The mission statement of the UCSB Division of Student Affairs, the organization I work for, has not changed since 1996, as far as I can tell.  Earlier this evening, I was looking at the original website for the division I created in 1996 via Wayback Machine and noticed the exact mission statement we have on our website now.  While our core mission has remained constant, the ways our various units and the division conduct our business have changed throughout the years. Shaped by technological advances including the internet,  infrastructures (virtualization, storage, networks), development tools,  as well as budgetary constraints, mandates and the demands of our students,  I think it’s safe to say our organization went through (and still going through) a technology (r)evolution.  My organization, in my opinion, is an example of how an organization can evolve and keep up with trends while maintaining its mission. This is not to say that keeping up with the trends has not had its challenges and resistance, but guided by the principle of innovation set by our Vice Chancellor for Student Affairs Dr. Michael Young, we have been generally successful. When I started as a web developer in 1996, Dr. Young shared with me a principle I have used throughout my career.
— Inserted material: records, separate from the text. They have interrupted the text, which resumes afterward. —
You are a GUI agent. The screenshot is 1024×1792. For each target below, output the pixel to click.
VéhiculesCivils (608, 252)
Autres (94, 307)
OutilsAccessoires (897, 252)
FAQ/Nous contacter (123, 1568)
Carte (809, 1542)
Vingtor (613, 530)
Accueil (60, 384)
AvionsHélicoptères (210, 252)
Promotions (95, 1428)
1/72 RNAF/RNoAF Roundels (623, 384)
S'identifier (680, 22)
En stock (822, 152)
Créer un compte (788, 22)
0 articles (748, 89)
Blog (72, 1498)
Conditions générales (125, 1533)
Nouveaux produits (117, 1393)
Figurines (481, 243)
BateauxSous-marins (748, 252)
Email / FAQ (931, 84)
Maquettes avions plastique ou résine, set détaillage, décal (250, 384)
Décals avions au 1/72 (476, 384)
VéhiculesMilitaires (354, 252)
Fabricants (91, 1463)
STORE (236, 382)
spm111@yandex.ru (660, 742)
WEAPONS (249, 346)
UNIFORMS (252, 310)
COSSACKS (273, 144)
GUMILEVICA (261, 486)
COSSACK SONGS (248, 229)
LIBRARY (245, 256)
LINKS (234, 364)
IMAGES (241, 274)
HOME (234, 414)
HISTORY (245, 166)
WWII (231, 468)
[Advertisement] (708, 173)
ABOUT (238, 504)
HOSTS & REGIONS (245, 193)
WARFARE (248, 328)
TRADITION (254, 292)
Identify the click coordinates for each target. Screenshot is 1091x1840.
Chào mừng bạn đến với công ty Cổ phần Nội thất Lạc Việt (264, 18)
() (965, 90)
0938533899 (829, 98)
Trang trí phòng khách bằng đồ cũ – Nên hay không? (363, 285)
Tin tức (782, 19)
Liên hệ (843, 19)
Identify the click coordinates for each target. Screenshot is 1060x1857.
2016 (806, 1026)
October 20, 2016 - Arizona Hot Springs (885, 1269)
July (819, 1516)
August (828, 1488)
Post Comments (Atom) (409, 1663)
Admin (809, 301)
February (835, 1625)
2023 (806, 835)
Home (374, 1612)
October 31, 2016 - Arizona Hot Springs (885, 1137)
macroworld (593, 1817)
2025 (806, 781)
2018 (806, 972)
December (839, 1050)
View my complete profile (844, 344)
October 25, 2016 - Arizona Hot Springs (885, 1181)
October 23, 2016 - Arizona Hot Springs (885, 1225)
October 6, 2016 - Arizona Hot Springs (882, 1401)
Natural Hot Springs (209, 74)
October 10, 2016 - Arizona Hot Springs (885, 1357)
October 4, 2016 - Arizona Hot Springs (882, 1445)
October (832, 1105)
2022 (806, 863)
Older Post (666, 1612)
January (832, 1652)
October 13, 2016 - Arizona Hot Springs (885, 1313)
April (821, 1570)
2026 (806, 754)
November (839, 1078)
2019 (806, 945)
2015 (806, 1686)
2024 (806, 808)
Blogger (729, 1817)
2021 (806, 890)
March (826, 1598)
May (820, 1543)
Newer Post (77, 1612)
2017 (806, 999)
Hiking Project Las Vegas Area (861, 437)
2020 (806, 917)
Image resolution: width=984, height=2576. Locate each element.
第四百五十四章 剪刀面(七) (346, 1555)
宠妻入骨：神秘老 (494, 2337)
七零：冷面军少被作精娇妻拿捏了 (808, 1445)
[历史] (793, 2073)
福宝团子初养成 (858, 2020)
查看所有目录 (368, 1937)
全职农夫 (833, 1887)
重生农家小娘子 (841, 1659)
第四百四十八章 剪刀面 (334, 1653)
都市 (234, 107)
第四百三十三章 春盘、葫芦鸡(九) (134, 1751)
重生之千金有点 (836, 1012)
He told me “I’d rather have us moving forward and make mistakes along the way than to stagnate.” This is the same principle that has allowed our division to commit to technology as a key component of our division.

Throughout this period of transformation, I have seen the adoption of new technologies in virtually all aspects of our organization.  Just recently, I compiled a list of the systems (pdf – 4.55 mb) we have developed and implemented throughout the last 15 years along with some legacy mainframe applications we still support.  The more than 120+ information systems/web sites are products of a commitment towards technology that the leaders of our organizations made 15 years ago.  Some of the notable systems in our portfolio include:

  • Integrated electronic medical system consisting of several vendor solutions for  our student health service and counseling services
  • Enrollment management systems including online application status/statement of intent to register, electronic grades submission, academic progress, online application review, online catalog, course enrollment, document management system
  • Student services systems including disabled student program online system (notetaking, proctoring management), alcohol/drug program enrollment management, online advising notes system
  • Online events ticketing, recreation program integrated system including online course enrollment

A part of that commitment is to create a central computing department within the division which grew from approximately 5 staff to more than 40 today. The organizational chart has changed several times throughout the years to respond to the changing priorities and needs.

As the trend towards greater adoption of consumer technologies (social media, cloud, mobile) in student affairs continues, along with the increasing budgetary constraints, changing student demographics and greater financial burdens to students, our organization is now having to adapt to the expectations of our socially networked and mobile students.  This requires a move towards social business, integrating social networking technologies as part of our business processes.  As it was in 1996 when web became a serious business tool in our organization, it took some time for the entire organization to recognize the value of the web. A conclusion I’ve come to given my experience throughout this technology (r)evolution is that the pace of innovation moves at the speed of the organization. Undoubtedly, our organization will continue to remain dynamic and accommodating to new trends consistent with our mission.